(PROBLEM TO SOLVE):
Repeat the following lines word for word, leaving out the pictures.

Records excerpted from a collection
----------------

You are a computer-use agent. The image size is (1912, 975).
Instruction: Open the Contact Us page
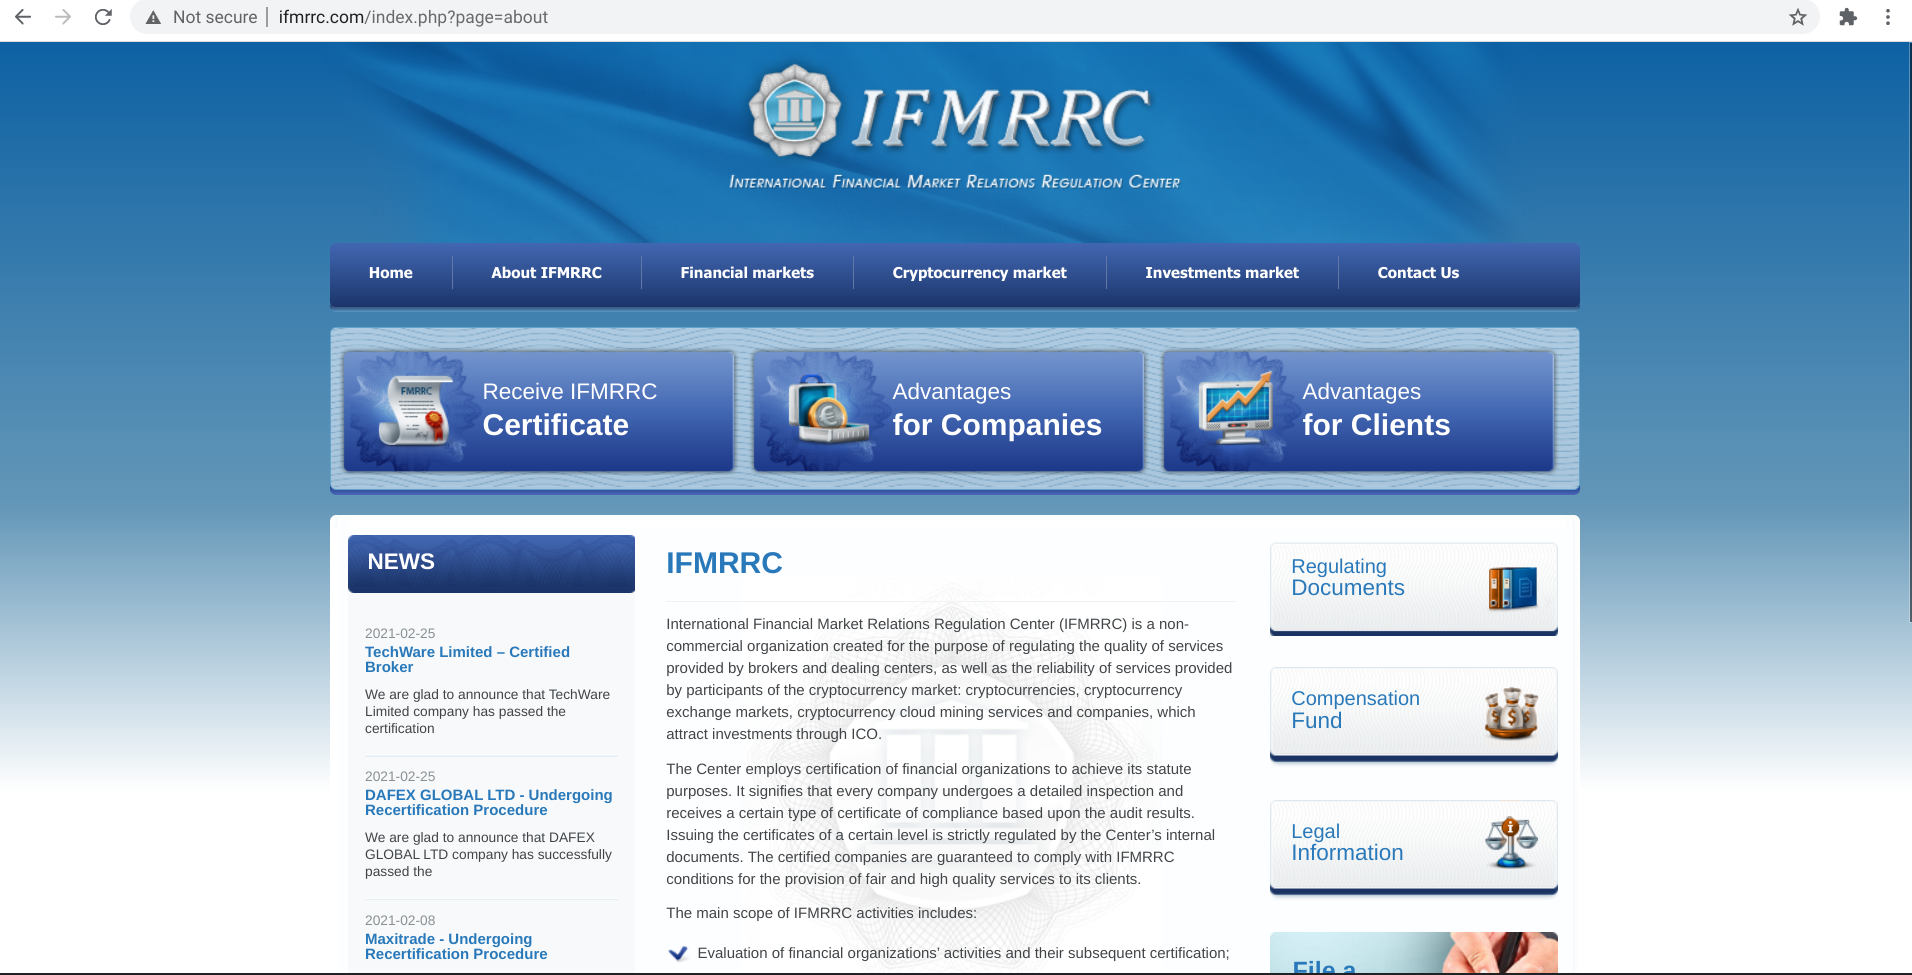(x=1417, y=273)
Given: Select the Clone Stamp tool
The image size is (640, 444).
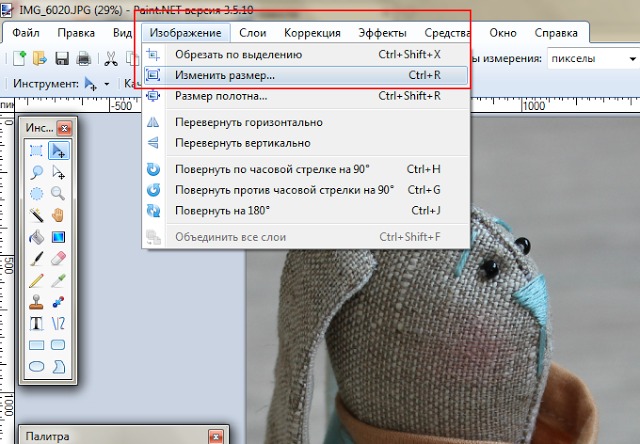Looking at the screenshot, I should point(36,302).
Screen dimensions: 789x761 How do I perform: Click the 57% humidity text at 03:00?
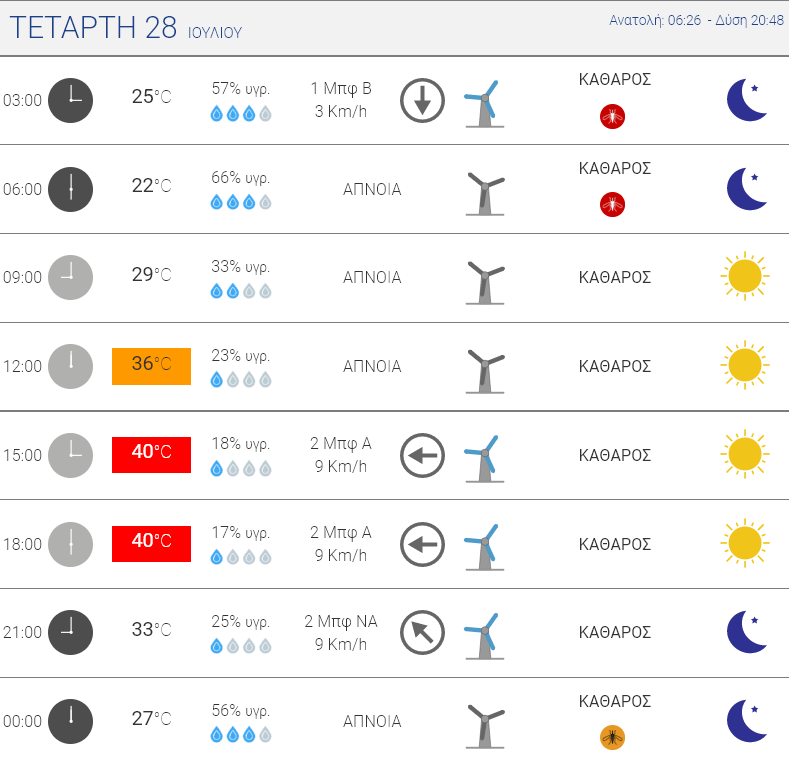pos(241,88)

----------------

(COMPLETED EXERCISE):
You are a computer-use agent. The image size is (1912, 975).
Instruction: Open the Contact Us page
(x=1417, y=273)
Given: Select the Clone Stamp tool
The image size is (640, 444).
Looking at the screenshot, I should point(36,302).
Screen dimensions: 789x761 How do I perform: Click the 57% humidity text at 03:00?
pos(241,88)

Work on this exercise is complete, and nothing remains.